Besides, Miela was appraising her with wide, thoughtful eyes and nodding her head. Miela was afraid of no one—not a king, certainly not a Serlast—but she had already decided Zoe needed drastic change to break through her lethargy and grief. “Zoe wants to go,” Miela had said. “She needs to go.”
“She has no choice in the matter,” Darien Serlast had replied. He was so supremely confident that he didn’t even seem arrogant; he could have been discussing something as absolute as the arrangement of the stars in the night skies. “The king has sent for her and she must come.”
“If she agrees to go,” Doman repeated stubbornly.
Zoe didn’t waste time speculating what sort of retribution this powerful man could bring to anyone who tried to thwart him. “I agree to go,” she said in a faint voice, but everybody heard her.
“Good,” Darien Serlast said briskly. “Get into the coach.”

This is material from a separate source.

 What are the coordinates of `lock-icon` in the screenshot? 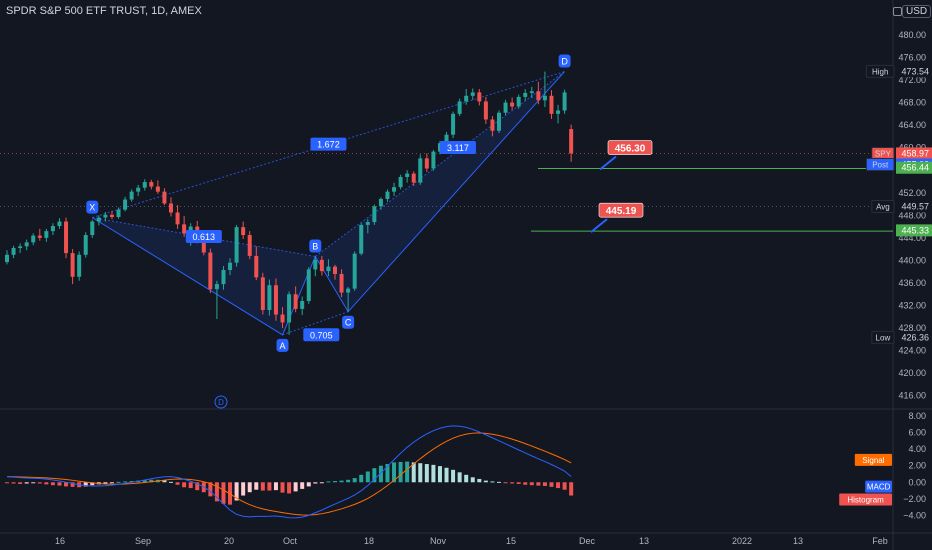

Even Miela protested at that. “She must gather her things! She must set her house to rights! She will not be able to leave for a day at least!”
Darien did not even bother to look annoyed. “She may gather what she needs,” he said. “We leave within the hour.”
After all, the few things Zoe needed could be gathered up in five minutes; what took time was saying goodbye. Miela and a few of the other women accompanied her back to the house, where Zoe packed what she wanted. Some changes of clothing. Two small journals in her father’s hand. A few loose copper and quint-silver pieces that might come in handy on her journey. The warm, colorful, densel
y patterned shawl that had been her mother’s, hung with cheap metal and glass charms that chimed merrily together and covered the clinking sound of the gold coins sewn into the border.
“You and Doman can do what you want with the rest of the furniture,” Zoe said to Miela as they stepped out of kierten and closed the door behind them. “You will know who needs the clothing and the cooking pots.”
“I can’t believe you’re to marry the king!” one of the other village women exclaimed.
“But I thought the king already had a wife,” piped up a young girl.
“He has four,” Zoe said.
The girl stared. “But then how can you marry him?”
Miela hushed her. “He’s the king. He’s different,” she said. “He may have as many wives as he likes.”
“And why would he want to marry Zoe?”
There was a conspicuous silence; the question had obviously vexed everyone. What did these people know of the politics, the shifting alliances of power in Chialto? Zoe glanced down at the girl, a thin, scrappy blonde with huge brown eyes. “Because my father used to be a very important man,” she said gently. “It is quite possible King Vernon has been looking for him the entire time that we lived here.”
Her mouth forming a soundless O, the girl stared back at Zoe. But even Miela seemed startled at that news. Oh, she had always known that Navarr Ardelay was a great man who had fallen on hard times. But clearly she had not given much thought to just how great he was or how far he had fallen.
“Will you be safe, then, in your new life at the palace?” Miela asked, seeming for the first time to wonder if it was a good idea to thrust Zoe into a new and glamorous existence. It might be better, after all, to mourn in obscurity.
“I suppose I will,” Zoe said, her voice indifferent. To be honest, she didn’t care. She could live here and grieve, or make her home at the palace and grieve; it simply didn’t matter. Wherever she was, her life would be bounded by insurmountable pain. “I don’t think you need to worry.”